— start of Selected passage —
Everyone loves creative players. They are the ones who light up sport, providing the priceless, memorable moments – and the flashes of genius that win the game. They are so important to sport, both to the results and the beauty that underlies it. They are the household names: memorable – and disproportionately important.
It would be logical, therefore, if the development of creativity dominated the debate regarding sports coaching. Creativity has everything: effectiveness, desirability, inspiration. But, it seems, little attention.
A lot of coaching is aimed at the average player. Drills, practices, coaching activities and games are dominated by fixed outcomes. Everyone does the same thing most of the time. Follow the cones, run in the same patterns, pass the ball with the same techniques. The most able are stifled, the least able frustrated.
This learning-by-rote is the opposite of challenge and experimentation – things the creative player thrives on. There is an industry-wide reluctance to indulge the timeless, international request, “Can we have a game, sir?” Skills learning, it seems, must come before the game, not as a result of it. The game is seen as an opportunity
to demonstrate appropriate, previously learned skills: not an avenue by which these might be developed.
— end of Selected passage —
— start of Data supplied —
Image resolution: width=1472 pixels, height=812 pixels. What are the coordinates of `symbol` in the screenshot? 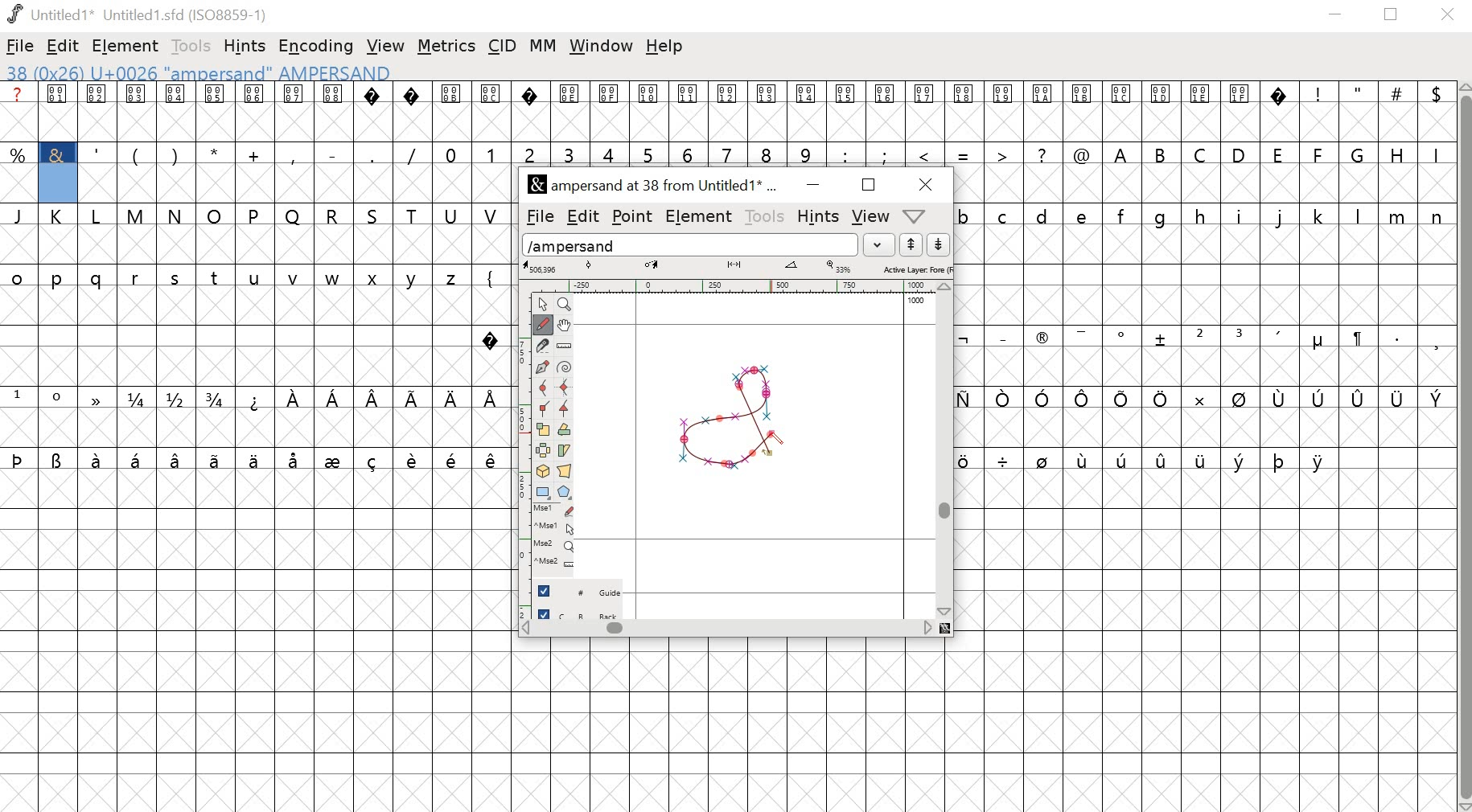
— end of Data supplied —
— start of Data supplied —
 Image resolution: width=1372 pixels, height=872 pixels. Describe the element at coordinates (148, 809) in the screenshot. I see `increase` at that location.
— end of Data supplied —
Given request = Please reproduce, word for word, the stretch of the sports coaching passage from "Everyone loves creative" through "and disproportionately important.".

The response =
Everyone loves creative players. They are the ones who light up sport, providing the priceless, memorable moments – and the flashes of genius that win the game. They are so important to sport, both to the results and the beauty that underlies it. They are the household names: memorable – and disproportionately important.